Leray spectral sequence of the inclusion of an open subvariety Let $X$ be a smooth variety over a field $k \subset \mathbb{C}$ and $Z$ a smooth subvariety. Let $U=X-Z$. I'm trying to understand what information do the Leray spectral sequences attached to the inclusions  
$j: U(\mathbb{C}) \hookrightarrow X(\mathbb{C})$
and 
$i: Z(\mathbb{C}) \hookrightarrow X(\mathbb{C})$
provide. More precisely, if $F$ is a sheaf on $U$ one has a spectral sequence
$
E_2^{p,q}:=H^p(X, R^q j_\ast F) \Longrightarrow H^{p+q}(U, F)$
Is there a long exact sequence associated to it such that, when $F$ is the constant sheaf $\mathbb{Q}$, gives something like excision for usual cohomology? 
 A: For a closed immersion $i : Z \hookrightarrow X$ of schemes the spectral sequence is degenerate and becomes the elementary isomorphism $H^p(X,i_* F) \cong H^p(Z,F)$.
For a morphism $j : U \hookrightarrow X$ of schemes the five term exact sequence associated to the spectral sequence becomes
$0 \to H^1(X,j_* F) \to H^1(U,F) \to \Gamma(X,R^1 j_* F) \to H^2(X,j_* F) \to H^2(U,F).$
In general this cannot be simplified, even if $j$ is an open immersion.
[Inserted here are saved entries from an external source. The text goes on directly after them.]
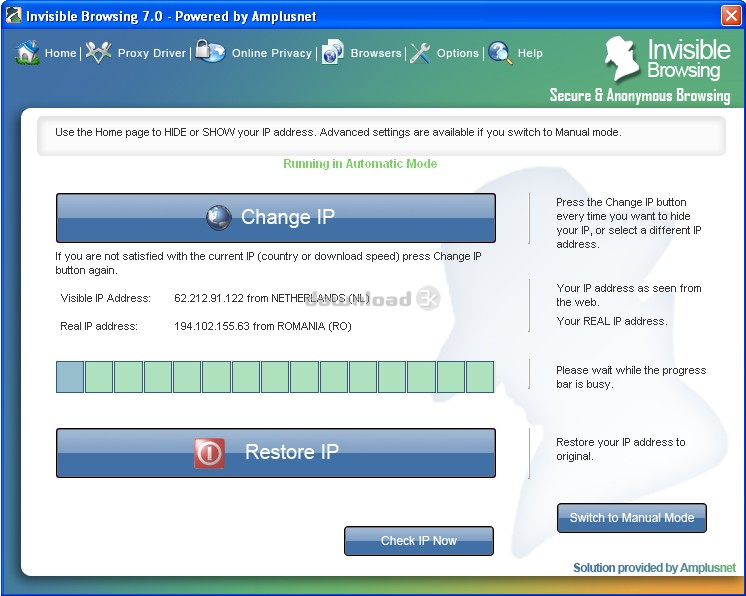Click the red power icon on Restore IP
This screenshot has height=596, width=746.
209,452
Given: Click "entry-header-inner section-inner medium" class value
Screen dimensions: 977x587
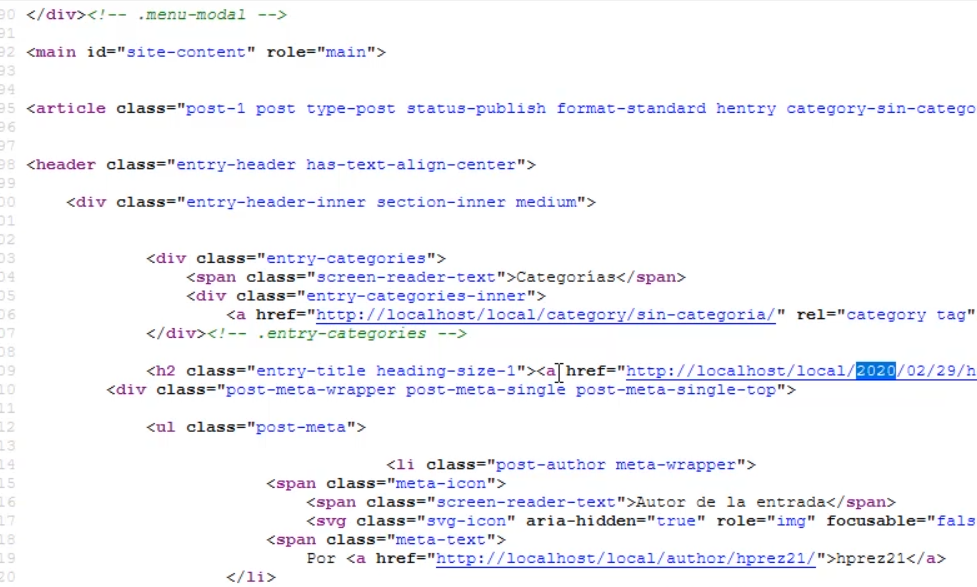Looking at the screenshot, I should [385, 203].
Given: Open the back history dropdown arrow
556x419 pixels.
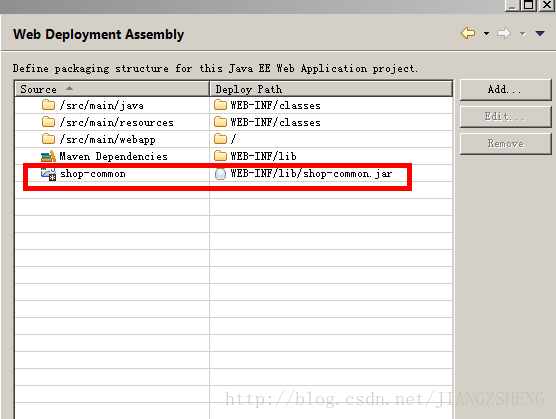Looking at the screenshot, I should pyautogui.click(x=486, y=34).
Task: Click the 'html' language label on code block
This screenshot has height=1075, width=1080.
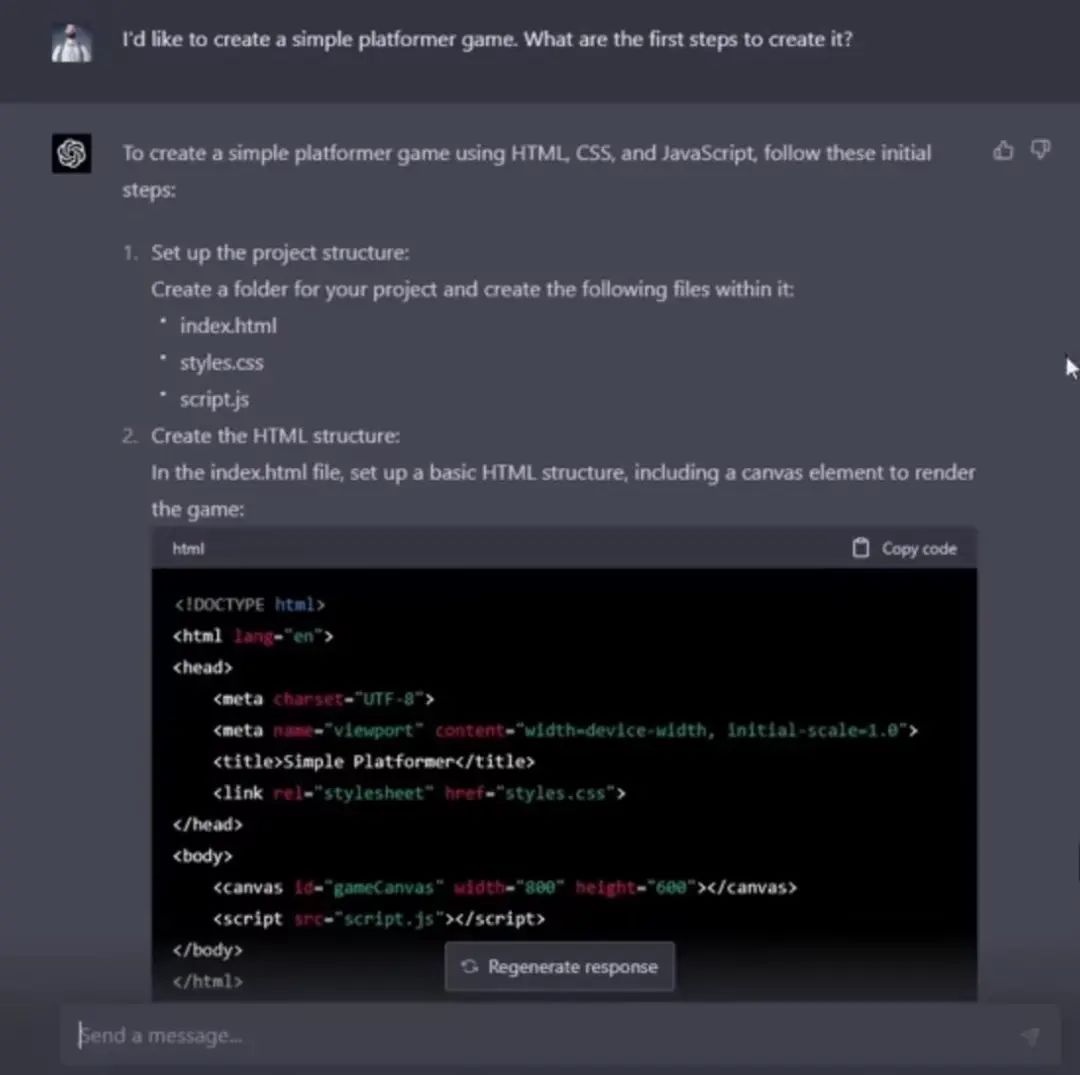Action: pyautogui.click(x=188, y=549)
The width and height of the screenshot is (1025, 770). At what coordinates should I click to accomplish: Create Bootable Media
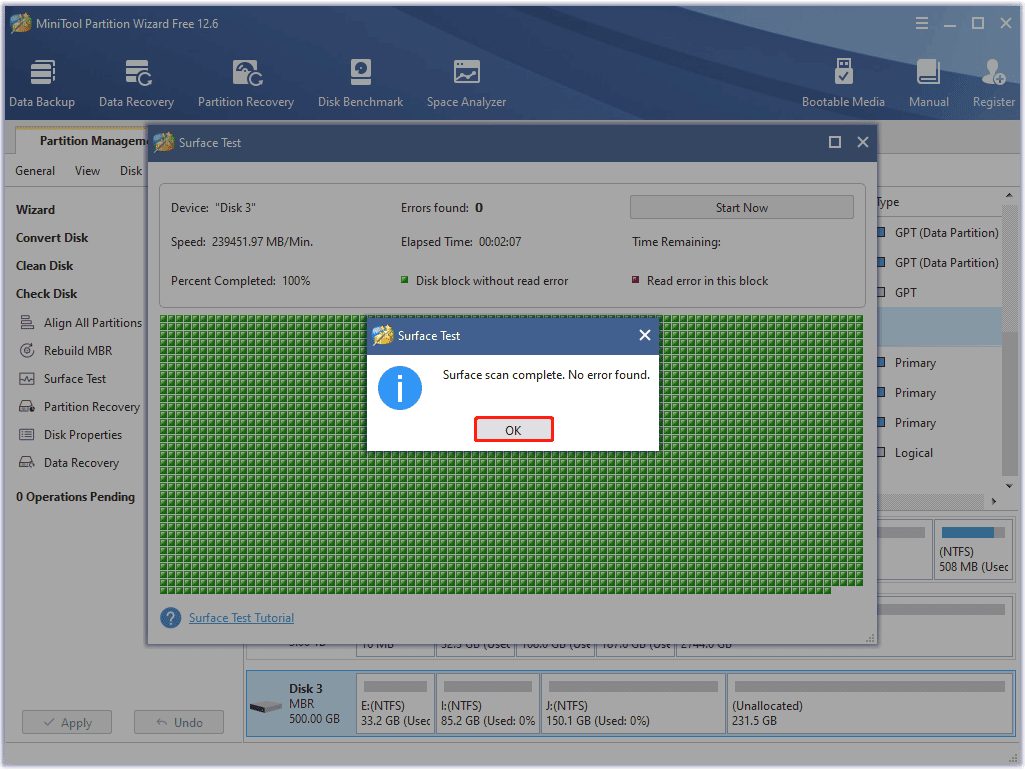(x=843, y=83)
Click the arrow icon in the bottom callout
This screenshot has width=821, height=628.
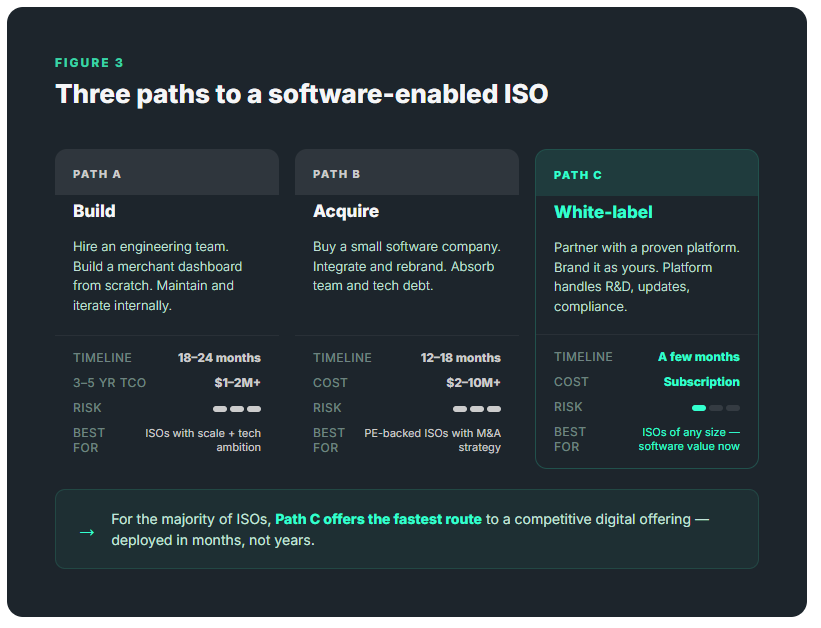coord(87,531)
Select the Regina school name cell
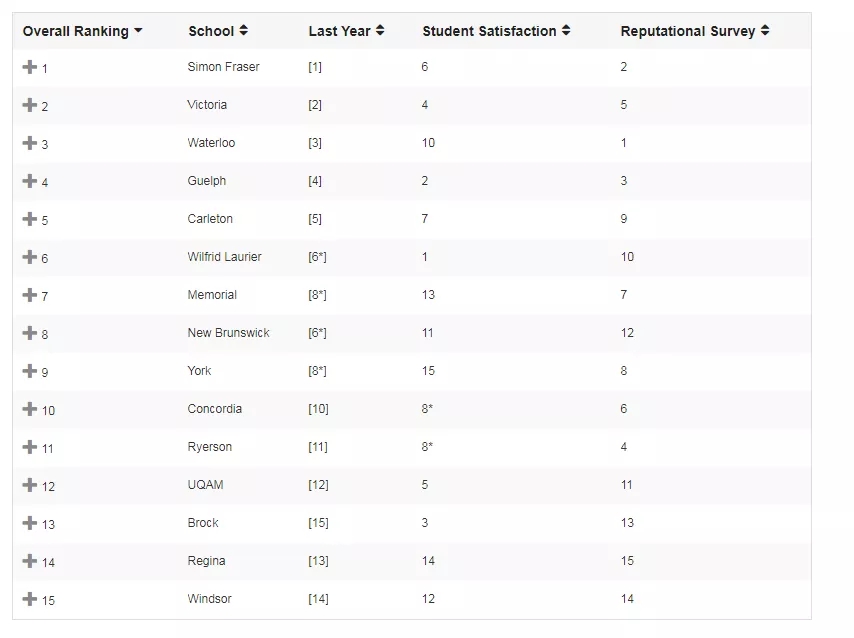This screenshot has height=638, width=854. point(206,561)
But this is useful, for example for the computation of the etale cohomology of $\mu_n$ and $\mathbb{G}_m$ on a curve $X$, where $j$ is the inclusion of the generic point (see Chapter 10 in Tamme's book on etale cohomology).
A: Here are a few more details:
Suppose that $F=\mathbb{Q}_X$. 
In this case, 
$$
R^qj_*F = 
\begin{cases}
\mathbb{Q}_X & \text{if $q=0$}\\
\mathbb{Q}_Z & \text{if $q= 2 c-1$, $c=codim(Z)$}\\
0 & \text{otherwise}
\end{cases} 
$$
To see this, first note that the computation is local, so we may replace the pair $(X,Z)$ by $(\mathbb{C}^n, \mathbb{C}^{n-c})$ using the implicit function theorem. After this, it should be easy. With this calculation the $E_2$ term of Leray is concentrated along two lines, and it is not hard to see that it reduces to the above "localization" sequence given in excision in algebraic de Rham cohomology
Notes: Sorry, I had a typo in the formula yesterday. If $Z$ is smooth but not pure dimensional, then  $R^qj_*F|_{Z_i}= \mathbb{Q}_{Z_i}$ where $q=2c_i-1$ for each component. The final result will be a bit more cumbersome to state. Some related calculations occur
in Deligne's Theorie de Hodge I, II.